▶ [What you will do]:
Keep every line of the data below that has the string "computer" and present those lines.

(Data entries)

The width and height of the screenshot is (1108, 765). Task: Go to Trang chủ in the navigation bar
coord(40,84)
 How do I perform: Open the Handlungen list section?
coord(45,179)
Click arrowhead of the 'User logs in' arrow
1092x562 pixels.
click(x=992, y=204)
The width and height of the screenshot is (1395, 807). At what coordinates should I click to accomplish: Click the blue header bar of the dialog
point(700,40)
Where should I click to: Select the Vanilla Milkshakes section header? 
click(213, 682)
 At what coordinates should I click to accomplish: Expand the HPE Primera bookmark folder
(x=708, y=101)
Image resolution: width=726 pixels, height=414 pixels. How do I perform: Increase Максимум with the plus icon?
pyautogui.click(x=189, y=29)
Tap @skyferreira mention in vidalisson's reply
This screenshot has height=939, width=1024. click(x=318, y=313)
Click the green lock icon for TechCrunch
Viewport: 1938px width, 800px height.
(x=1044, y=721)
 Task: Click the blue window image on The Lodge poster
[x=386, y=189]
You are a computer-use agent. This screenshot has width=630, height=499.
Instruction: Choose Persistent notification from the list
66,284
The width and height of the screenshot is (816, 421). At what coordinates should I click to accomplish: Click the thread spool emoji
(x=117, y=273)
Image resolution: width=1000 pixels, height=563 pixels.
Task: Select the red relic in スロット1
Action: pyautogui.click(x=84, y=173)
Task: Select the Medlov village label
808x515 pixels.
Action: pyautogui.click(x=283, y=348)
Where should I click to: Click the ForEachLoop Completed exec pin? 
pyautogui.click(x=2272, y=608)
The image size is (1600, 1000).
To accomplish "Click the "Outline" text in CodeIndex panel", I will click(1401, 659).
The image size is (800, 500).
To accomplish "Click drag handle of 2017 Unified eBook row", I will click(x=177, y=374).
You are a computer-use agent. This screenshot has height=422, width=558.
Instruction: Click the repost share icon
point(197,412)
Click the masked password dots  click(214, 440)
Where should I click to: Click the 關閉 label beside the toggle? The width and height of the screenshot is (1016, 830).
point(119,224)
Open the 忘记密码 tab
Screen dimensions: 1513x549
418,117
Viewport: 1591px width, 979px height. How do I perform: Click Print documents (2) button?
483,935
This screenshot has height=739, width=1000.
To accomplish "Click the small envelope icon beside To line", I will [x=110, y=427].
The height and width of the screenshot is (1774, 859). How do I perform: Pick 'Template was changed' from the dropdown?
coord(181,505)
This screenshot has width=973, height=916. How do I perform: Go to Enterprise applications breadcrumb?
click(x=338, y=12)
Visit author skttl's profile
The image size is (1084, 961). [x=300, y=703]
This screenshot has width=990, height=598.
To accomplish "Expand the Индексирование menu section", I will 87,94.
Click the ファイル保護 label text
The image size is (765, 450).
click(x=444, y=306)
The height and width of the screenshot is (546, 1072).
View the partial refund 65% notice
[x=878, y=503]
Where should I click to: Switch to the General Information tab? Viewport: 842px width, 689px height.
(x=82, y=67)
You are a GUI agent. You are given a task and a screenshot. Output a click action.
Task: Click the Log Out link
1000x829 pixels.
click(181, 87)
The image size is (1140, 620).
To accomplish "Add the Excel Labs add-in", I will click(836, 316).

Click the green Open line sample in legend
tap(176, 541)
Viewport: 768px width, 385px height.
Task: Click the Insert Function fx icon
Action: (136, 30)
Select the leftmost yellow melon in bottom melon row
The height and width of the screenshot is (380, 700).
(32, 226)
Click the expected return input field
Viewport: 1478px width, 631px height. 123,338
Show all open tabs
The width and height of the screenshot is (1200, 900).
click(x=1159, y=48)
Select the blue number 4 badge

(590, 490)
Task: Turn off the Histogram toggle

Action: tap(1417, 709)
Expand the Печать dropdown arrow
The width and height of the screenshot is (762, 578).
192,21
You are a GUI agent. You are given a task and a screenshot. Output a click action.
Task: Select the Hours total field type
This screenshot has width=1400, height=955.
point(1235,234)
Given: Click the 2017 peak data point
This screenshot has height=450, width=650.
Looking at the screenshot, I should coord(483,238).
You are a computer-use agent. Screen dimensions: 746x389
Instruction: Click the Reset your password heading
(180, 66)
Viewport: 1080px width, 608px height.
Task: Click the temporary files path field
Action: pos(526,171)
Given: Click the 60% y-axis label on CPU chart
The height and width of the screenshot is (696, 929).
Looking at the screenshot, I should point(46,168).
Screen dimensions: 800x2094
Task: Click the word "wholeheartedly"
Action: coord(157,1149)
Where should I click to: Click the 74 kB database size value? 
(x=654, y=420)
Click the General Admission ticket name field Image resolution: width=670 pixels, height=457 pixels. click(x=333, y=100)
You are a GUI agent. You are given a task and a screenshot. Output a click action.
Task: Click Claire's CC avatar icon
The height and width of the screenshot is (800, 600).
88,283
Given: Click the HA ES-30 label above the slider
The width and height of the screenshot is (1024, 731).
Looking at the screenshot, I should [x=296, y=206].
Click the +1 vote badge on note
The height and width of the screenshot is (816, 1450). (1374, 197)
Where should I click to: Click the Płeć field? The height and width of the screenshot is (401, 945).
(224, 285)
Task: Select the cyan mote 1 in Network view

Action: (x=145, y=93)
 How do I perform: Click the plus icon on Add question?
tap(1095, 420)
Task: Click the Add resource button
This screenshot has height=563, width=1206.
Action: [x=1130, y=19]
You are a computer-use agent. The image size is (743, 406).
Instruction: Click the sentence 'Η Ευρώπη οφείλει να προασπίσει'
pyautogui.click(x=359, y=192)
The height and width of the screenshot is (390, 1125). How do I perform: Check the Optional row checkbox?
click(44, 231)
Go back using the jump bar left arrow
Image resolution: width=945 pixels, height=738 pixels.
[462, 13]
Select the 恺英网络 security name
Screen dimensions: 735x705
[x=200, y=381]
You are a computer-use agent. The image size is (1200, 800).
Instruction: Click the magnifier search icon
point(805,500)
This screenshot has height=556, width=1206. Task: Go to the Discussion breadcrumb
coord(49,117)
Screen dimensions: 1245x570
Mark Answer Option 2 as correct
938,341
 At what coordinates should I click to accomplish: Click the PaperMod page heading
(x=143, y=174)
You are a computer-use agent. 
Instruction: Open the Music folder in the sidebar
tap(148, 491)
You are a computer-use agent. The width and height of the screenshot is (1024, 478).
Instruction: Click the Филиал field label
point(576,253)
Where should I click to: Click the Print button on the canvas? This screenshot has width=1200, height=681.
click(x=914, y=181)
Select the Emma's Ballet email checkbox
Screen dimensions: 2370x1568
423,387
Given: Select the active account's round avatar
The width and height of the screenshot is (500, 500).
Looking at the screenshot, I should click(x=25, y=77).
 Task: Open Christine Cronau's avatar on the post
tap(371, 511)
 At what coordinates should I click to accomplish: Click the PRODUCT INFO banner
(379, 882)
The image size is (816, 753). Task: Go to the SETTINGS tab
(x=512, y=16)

▶ [Result of the exercise]:
You are a computer-use agent. This screenshot has width=630, height=499.
You are a computer-use agent. This screenshot has height=422, width=558.
You are a computer-use agent. Screen dimensions: 746x389
You are a computer-use agent. The image size is (743, 406).
You are a computer-use agent. The image size is (1200, 800).
You are a computer-use agent. 
You are a computer-use agent. The width and height of the screenshot is (1024, 478).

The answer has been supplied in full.